Portal Aprendiz – Camila Caringe – 04/04/13
A diretora da Fundação SM e ex-secretária de Educação Básica do MEC, Maria do Pilar Lacerda, acredita que sem discussão do currículo a escola continuará defasada frente às demandas de um mundo em transformação. “As atividades do contraturno frequentemente aparecem apartadas do conteúdo regular, o que pode gerar mais conflitos do que contribuições.” Para ela, seria preciso organizar uma curadoria local para refletir como projetos pedagógicos de Organizações Não Governamentais (ONGs) dialogam com a dinâmica escolar.
Pilar ainda defende a descentralização do ambiente de ensino, que acaba oferecendo todo o tipo de serviço. “A gente tem que devolver as crianças para a rua, no bom sentido. Podemos e devemos dar um atendimento multidisciplinar, mas não necessariamente dentro da escola. O aluno pode estar no serviço de saúde, por exemplo.”

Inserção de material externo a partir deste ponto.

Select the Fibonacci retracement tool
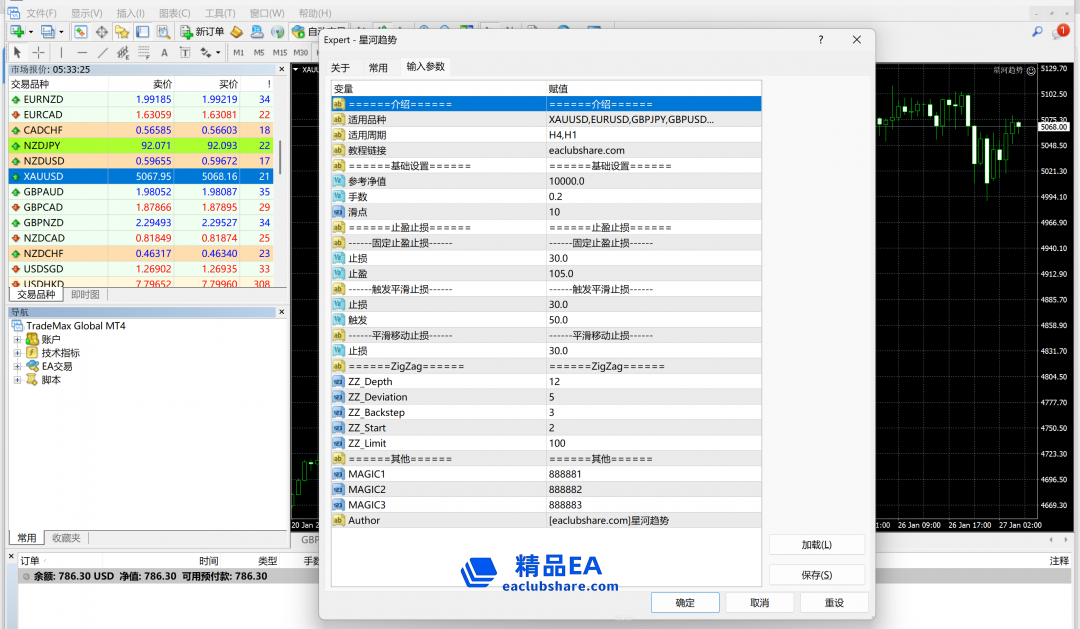Viewport: 1080px width, 629px height. (144, 52)
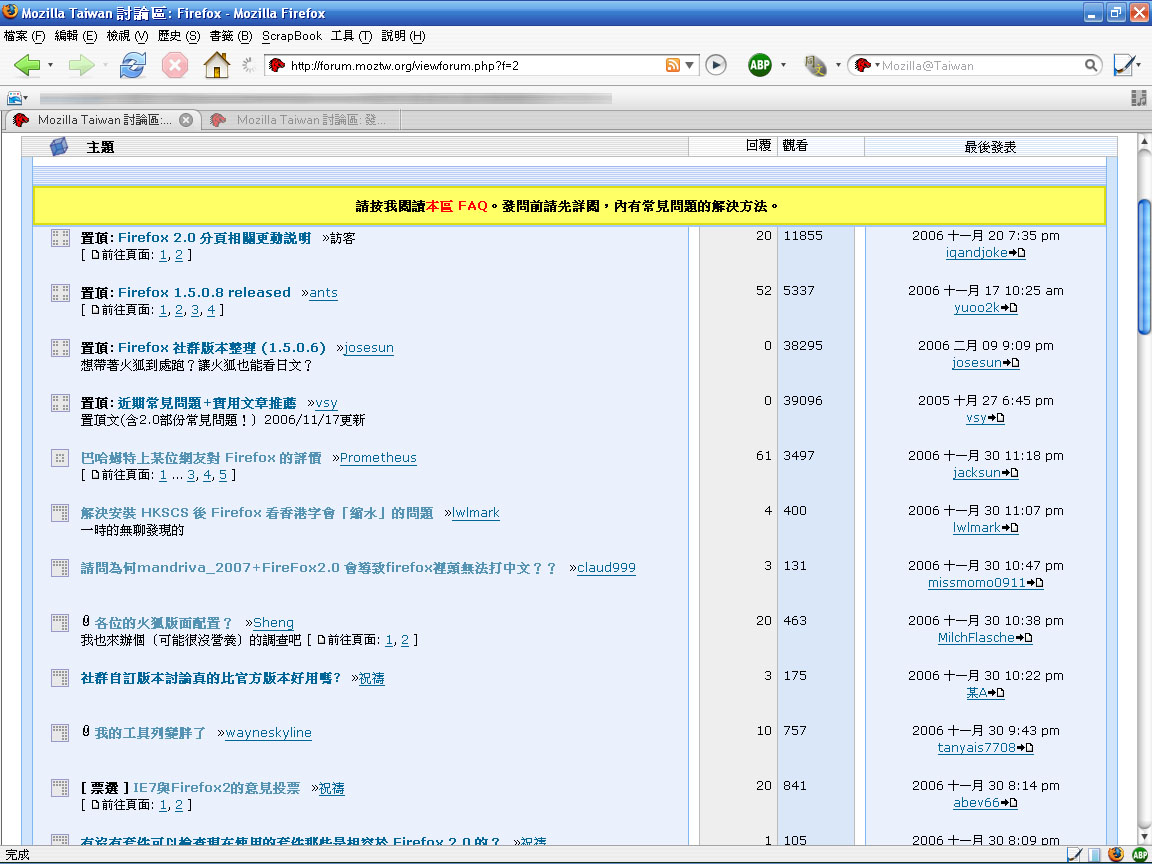The width and height of the screenshot is (1152, 864).
Task: Open the address bar history dropdown
Action: (x=690, y=66)
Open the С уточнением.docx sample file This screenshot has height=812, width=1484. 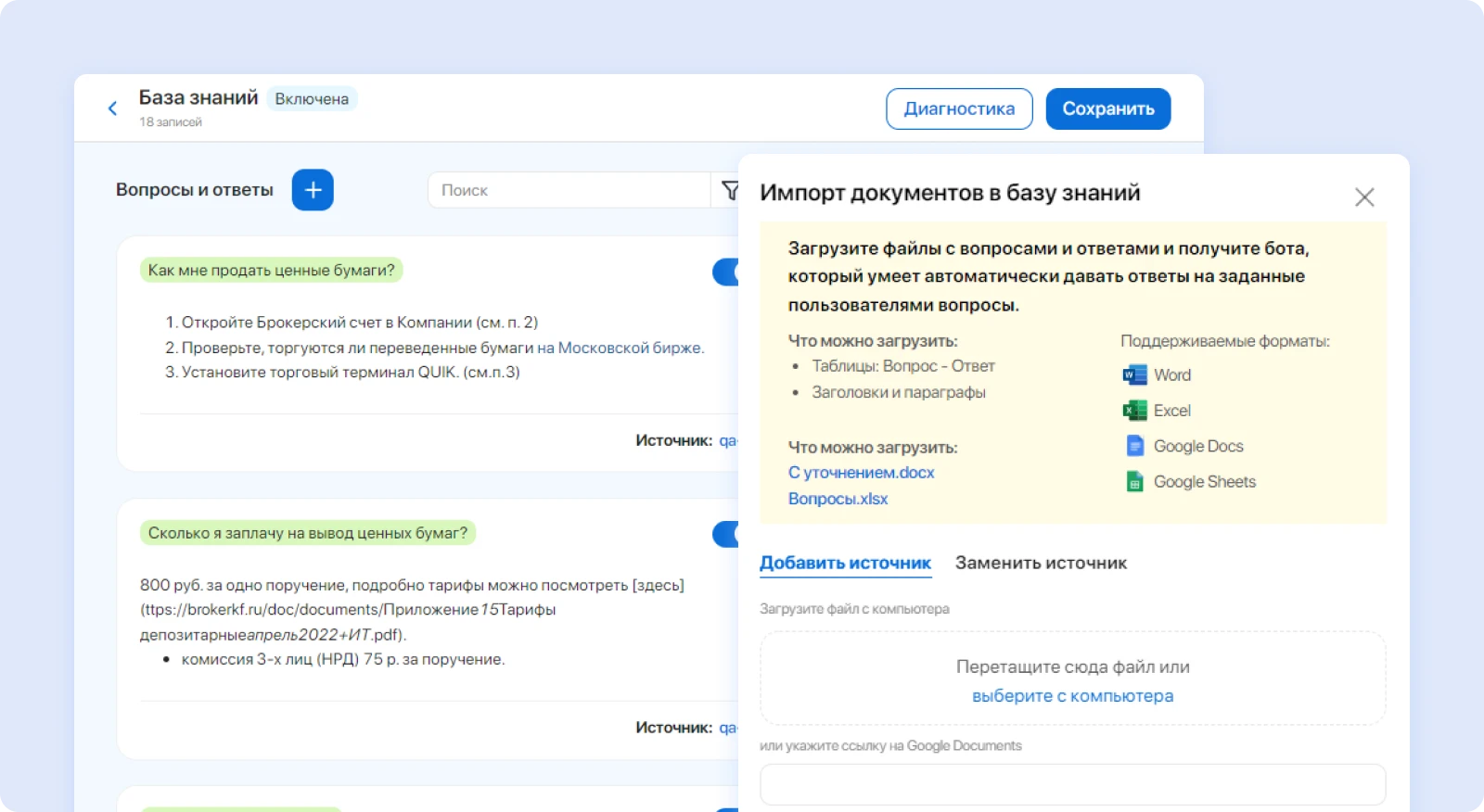(861, 473)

Pilar entende que a garantia dos direitos da criança e do adolescente não é só papel do poder público. O direito ao alimento, descanso, recreação, educação e convivência familiar é responsabilidade de todos os agentes sociais. “Vejo que ainda causa estranheza em algumas pessoas que não se possa espancar uma criança ou que ela não possa trabalhar.”
Ela afirma que ainda estamos longe de uma situação ideal, mas a infância de agora inaugura uma geração de direitos e deveres. “Não existe uma coisa sem a outra. Se você só tem direito e não tem dever, não exerce efetivamente a cidadania”. De acordo com a ex-secretária, os projetos de educação falam em “formar cidadãos ativos, críticos e conscientes”. “Mas aí a gente chega na escola e esses são os que estão lá na sala da diretora. Isso é democracia: segurar a crítica de um menino de oito anos. É difícil, mas muito enriquecedor.”
O papel da cultura
Dados do Instituto Brasileiro de Geografia e Estatística (IBGE) informam que pouco mais de 5% dos brasileiros entraram, pelo menos uma vez, em bibliotecas ou museus. Apenas 13% vão ao cinema. A média de leitura no País é de 1,7 livro per capita ao ano. Mais de 90% dos municípios brasileiros não têm cinema, biblioteca, teatro. Nas grandes cidades, os equipamentos culturais estão concentrados nos bairros de classe média e no centro.
“O Brasil disponibilizou sua população para a TV aberta”, reflete o secretário de Cultura de São Paulo e ex-Ministro da Cultura, Juca Ferreira. Para ele, é necessária uma política de Estado para a valorização da atividade e da dimensão cultural na vida das pessoas. “A cultura não pode ser entendida apenas como as artes. Ela é todo o vasto território simbólico de uma comunidade, nação, cidade, que vai de valores e fazeres à gastronomia.”
Por qualificar o lazer e inserir as crianças na sociedade de forma efetiva, o secretário defende que a vivência cultural comece na escola e seja uma meta dos projetos de educação integral. Ele ressalta que o papel das instituições educacionais vai além de preparar seus alunos para o universo do trabalho: devem capacitar pessoas para vivenciarem uma subjetividade complexa.
Segundo Juca Ferreira, as escolas que não dialogam com as culturas locais têm dificuldade para firmar uma relação profunda com o mundo das crianças. Mas essa relação precisa ser mais abrangente e promover o diálogo com a cultura nacional e global. “Nem tudo é produzido localmente e é importante que todos tenham acesso e aprendam o caminho para, durante toda a vida, irem se alimentando e se desenvolvendo culturalmente.”
Nesse modelo, as ONGs desempenham um papel relevante por constituírem grupos de práticas que, muitas vezes, são o principal ou único acesso à experiência estética e cultural de comunidades urbanas, rurais e indígenas. Entre as atividades que promovem estão clube de livro, cinema, música ou dança tradicionais, oficinas de conscientização e debates públicos.
Maria do Pilar Lacerda e Juca Ferreira estiveram presentes no Seminário Educação Integral: Crer e Fazer, em ocasião da 10ª edição do Prêmio Itaú-Unicef, ocorrido nos dias 2 e 3 de abril, em São Paulo.